Giuseppina Bakhita, figlia del creatore dell’Universo
Santa Giuseppina Bakhita, ca. 1869-1947, Sudan. La prima santa canonizzata del Sudan nacque nel XVIII secolo. Rapita e venduta come schiava per cinque volte, finì in una famiglia italiana e in seguito si unì alle religiose canossiane, dedicando la sua vita a Dio.
Lei, proprio lei che aveva subito le più atroci torture e le più totali umiliazioni, era figlia del padrone dell’Universo? Questa notizia per Bakhita diventa la cosa più importante di tutte, capisce che è la cosa più preziosa della vita e non la vuole più perdere. Un estratto dal libro "Niente di ciò che soffri andrà perduto" di Costanza Miriano.
Bakhita, che poi non si chiamava così, era una bambina nera che viveva in un villaggio africano e che a sei anni venne rapita dai mercanti di schiavi, e portata al mercato. Strappata dalle braccia della mamma e separata dai fratelli e dalle sorelle (aveva anche una gemellina), incatenata e frustata a sangue, è talmente impaurita che dimentica tutto, persino il suo nome e quello della sua mamma.
Assiste a crudeltà inenarrabili, come alla scena di una madre che non riesce a far tacere il suo bambino attaccato al seno svuotato di latte dalla marcia estenuante, e che si vede strappare dalle braccia il piccolo.
Il mercante di schiavi lo prende per i piedi, lo fa roteare in aria e lo lancia contro una roccia, dove la sua testa si sfracella.
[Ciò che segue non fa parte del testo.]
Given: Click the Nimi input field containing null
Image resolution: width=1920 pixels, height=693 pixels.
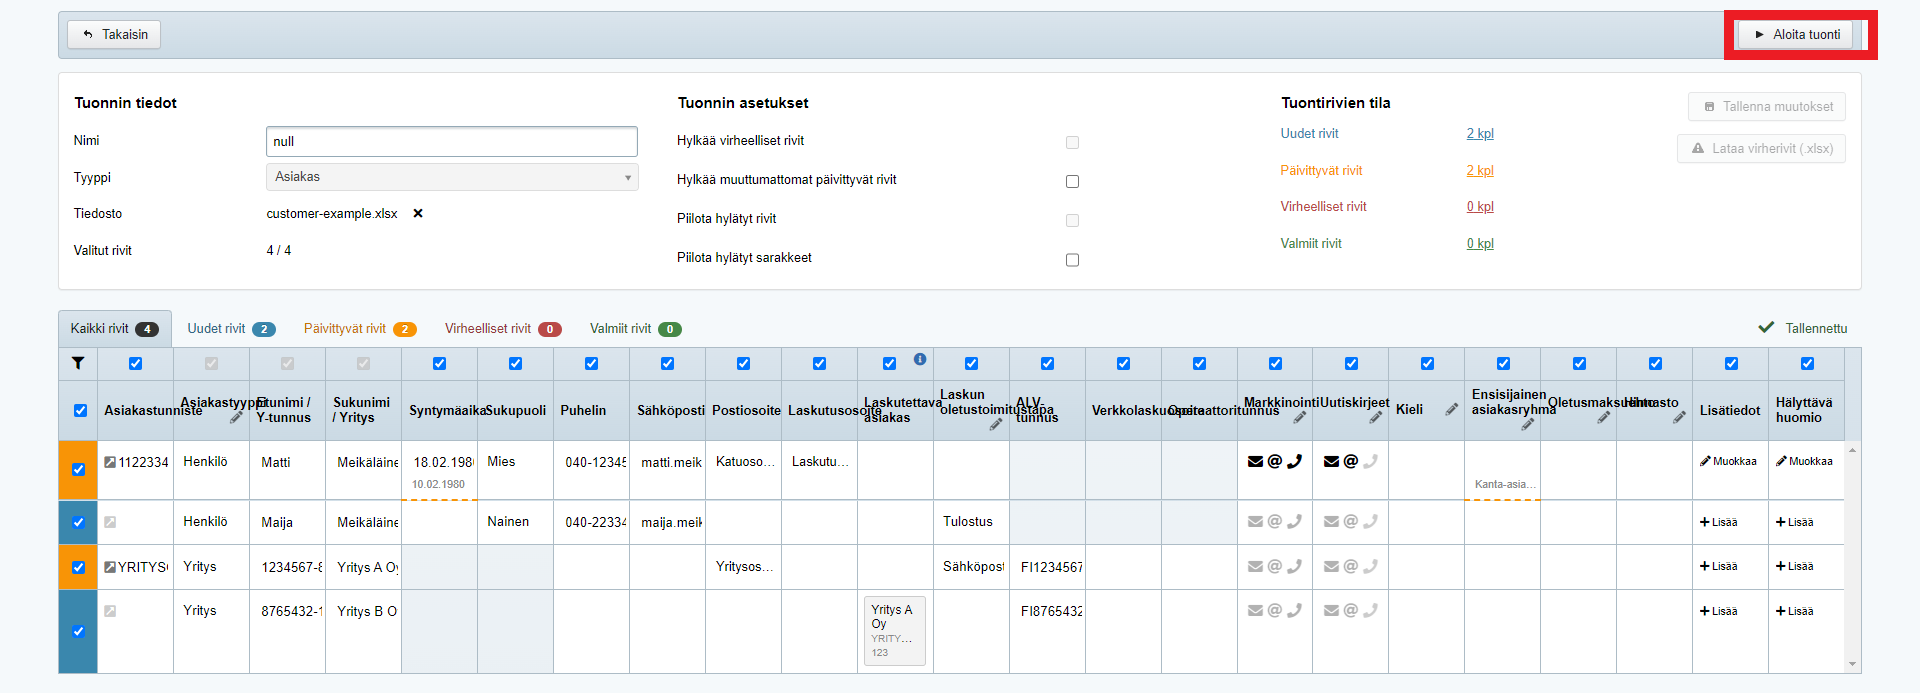Looking at the screenshot, I should click(x=451, y=141).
La madre, pur stremata, in quel momento diventa una iena e si lancia contro il mercante, che la ammazza a calci, pugni e frustate.
Bakhita, “felice”, un nome assegnato per scherno
Bakhita – che vuol dire “felice”, e che è un nome assegnatole per scherno da un guardiano – ha molte di queste immagini scolpite negli occhi.
Lei stessa subisce percosse di ogni tipo, passando di mano in mano per vari padroni.
La sua pelle viene anche incisa per fare dei disegni decorativi sul corpo che era sempre nudo, come toccava a tutte le schiave, solo per un capriccio della padrona.
Dopo l’incisione, dentro la ferita fatta col rasoio, viene messo e stropicciato del sale, affinché si formino delle cicatrici più grosse e indelebili, poi le schiave vengono buttate sulle stuoie in preda alla febbre per l’infezione, al delirio, sanguinanti.
Molte muoiono. Bakhita si riprende, dopo due mesi, così “decorata”, e si rimette in piedi a servire, subendo molto altro nella casa di un generale turco dove è finita a servizio.
Infine viene comprata dal console italiano: è finalmente in una vera famiglia, le danno per la prima volta in vita sua, a diciotto anni, una tunica per coprirsi (fino ad allora aveva vissuto nuda).
Riceve per la prima volta gesti umani, non viene più picchiata. Non è certo trattata da donna libera, ma almeno da persona, conosce per la prima volta una sorta di dignità.
Così, quando il console rientra nel suo paese, chiede di partire con lui e la moglie e, arrivata in Italia, viene “regalata” a una famiglia di amici.
I nuovi padroni hanno una bambina piccola, la quale si affeziona moltissimo a Bakhita, che dorme con lei nella stessa cameretta, e le fa da mamma.
Dopo tre anni la famiglia decide di trasferirsi in Africa, ma prima sono necessari dei preparativi, e diversi sopralluoghi: per molti mesi Bakhita e la bambina vengono lasciate da alcune suore a Venezia.
La prima volta che sente parlare di Dio
E qui succede il miracolo: per la prima volta sente parlare di Dio, e quando le dicono che attraverso il battesimo anche lei può diventare figlia di Dio, «anche mi, povera negra!», impazzisce di gioia.
Lei, proprio lei che aveva subito le più atroci torture e le più totali umiliazioni, era figlia del padrone dell’Universo?
Se quello era suo padre, lei era dunque una principessa?
Questa notizia per Bakhita diventa la cosa più importante di tutte, capisce che è la cosa più preziosa della vita e non la vuole più perdere.
Quando i suoi padroni tornano in Italia dall’Africa, dove avevano aperto un albergo, per portarci lei e la bambina e assegnarle il ruolo di barista, lei, che pure in qualche modo sarebbe stata “promossa” e avrebbe finalmente avuto un lavoro retribuito, dignitoso, non vuole lasciare le suore che per prime le hanno parlato di suo Padre, il Re dei re, e di sua madre, la Madonna, versione celeste e potenziata di quella mamma per cui aveva tanta nostalgia, pur non ricordando nulla di lei.